Tikitere

Tikitere, also known as "Hell's Gate", is Rotorua's most active geothermal area on State Highway 30, between Lake Rotorua and Lake Rotoiti in the Bay of Plenty, New Zealand. It includes many geothermal features including steaming lakes, mudpools, fumaroles, a mud volcano and Kakahi, the largest hot waterfall in the Southern Hemisphere.

Tikitere, the Maori name for the area is derived from the tragic action of a Maori princess, Hurutini, the young wife of an abusive and shameful chief, who threw herself into the boiling hot pool that bears her name today. Upon finding her daughter's body floating in the hot pool, Hurutini's mother cried out a sad lament "Aue teri nei tiki" ("here lies my precious one"), which was shortened to Tikitere and became the name from the thermal reserve and the surrounding area.
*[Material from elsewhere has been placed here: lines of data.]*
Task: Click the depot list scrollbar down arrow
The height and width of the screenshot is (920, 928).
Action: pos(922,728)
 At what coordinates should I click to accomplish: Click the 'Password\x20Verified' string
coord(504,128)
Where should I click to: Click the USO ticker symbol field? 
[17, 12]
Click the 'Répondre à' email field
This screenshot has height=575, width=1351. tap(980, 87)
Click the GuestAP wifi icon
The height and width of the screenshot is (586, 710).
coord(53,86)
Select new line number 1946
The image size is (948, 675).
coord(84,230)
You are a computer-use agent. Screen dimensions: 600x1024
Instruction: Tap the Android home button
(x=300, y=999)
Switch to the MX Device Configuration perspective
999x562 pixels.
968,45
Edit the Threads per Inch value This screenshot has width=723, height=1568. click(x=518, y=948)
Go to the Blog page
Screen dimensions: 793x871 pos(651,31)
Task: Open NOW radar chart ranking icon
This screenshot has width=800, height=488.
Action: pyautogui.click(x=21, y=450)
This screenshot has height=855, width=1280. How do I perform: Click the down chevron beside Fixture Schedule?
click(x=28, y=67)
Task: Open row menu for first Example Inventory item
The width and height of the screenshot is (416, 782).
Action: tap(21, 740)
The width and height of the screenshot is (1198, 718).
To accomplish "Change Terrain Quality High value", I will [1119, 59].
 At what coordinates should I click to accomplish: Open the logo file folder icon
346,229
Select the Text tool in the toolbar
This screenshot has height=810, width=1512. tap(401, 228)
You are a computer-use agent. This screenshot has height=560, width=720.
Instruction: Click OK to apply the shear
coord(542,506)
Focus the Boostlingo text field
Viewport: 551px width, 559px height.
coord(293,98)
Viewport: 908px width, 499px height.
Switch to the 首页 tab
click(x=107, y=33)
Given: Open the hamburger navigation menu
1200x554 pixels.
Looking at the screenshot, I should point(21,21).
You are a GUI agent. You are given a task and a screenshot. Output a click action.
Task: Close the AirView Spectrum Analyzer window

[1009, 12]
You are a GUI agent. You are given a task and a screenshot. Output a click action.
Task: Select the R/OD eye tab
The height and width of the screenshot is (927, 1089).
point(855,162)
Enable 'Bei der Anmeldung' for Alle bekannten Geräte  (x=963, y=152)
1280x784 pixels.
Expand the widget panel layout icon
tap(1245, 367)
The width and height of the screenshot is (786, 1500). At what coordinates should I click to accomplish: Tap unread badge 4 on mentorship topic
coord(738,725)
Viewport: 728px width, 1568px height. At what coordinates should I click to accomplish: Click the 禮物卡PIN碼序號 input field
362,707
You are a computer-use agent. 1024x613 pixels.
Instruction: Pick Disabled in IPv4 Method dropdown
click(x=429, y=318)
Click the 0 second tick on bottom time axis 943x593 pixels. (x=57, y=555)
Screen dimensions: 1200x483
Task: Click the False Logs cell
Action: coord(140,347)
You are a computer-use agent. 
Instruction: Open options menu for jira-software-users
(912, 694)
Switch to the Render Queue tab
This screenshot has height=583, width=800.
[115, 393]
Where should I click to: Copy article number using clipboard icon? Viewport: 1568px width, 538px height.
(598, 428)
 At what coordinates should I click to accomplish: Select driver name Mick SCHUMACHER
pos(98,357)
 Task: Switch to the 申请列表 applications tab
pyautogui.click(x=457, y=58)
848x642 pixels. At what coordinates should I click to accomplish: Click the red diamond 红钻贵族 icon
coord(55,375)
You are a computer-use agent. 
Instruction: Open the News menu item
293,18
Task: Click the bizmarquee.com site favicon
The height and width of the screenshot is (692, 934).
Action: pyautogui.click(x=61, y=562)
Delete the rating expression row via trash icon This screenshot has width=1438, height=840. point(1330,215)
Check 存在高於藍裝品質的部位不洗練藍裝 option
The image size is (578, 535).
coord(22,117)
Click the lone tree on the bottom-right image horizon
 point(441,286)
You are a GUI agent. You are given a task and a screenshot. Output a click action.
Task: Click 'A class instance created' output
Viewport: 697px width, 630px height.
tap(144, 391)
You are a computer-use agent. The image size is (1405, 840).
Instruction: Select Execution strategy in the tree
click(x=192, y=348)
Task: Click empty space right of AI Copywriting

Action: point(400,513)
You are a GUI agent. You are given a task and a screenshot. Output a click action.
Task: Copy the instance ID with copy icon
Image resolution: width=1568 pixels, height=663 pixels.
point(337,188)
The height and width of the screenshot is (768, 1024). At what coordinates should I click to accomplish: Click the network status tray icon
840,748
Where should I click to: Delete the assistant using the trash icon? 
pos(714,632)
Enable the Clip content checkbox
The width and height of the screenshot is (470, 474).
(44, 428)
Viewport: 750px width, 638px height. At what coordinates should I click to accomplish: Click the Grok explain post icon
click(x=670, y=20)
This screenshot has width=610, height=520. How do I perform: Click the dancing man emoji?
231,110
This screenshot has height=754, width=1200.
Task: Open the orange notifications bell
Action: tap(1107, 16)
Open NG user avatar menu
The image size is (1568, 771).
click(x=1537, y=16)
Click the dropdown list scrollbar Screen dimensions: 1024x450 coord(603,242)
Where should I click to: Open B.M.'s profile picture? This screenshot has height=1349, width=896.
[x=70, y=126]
"Hellsgate", its most commonly known name, was used following the visit to the geothermal reserve by noted Irish playwright, George Bernard Shaw in the early 1900s who likened the area to the comments that were made by his theologian colleagues back in England who were explaining to him that the result of the error of his ways as a practising atheist would result in his "going to hell". What he saw at Tikitere moved him to believe that this would be the gateway to hell. His visit to Tikitere was well received by the local Maori owners of the land and as an honour to note the occasion of his visit the owners decided that this would be the English name for the geothermal area.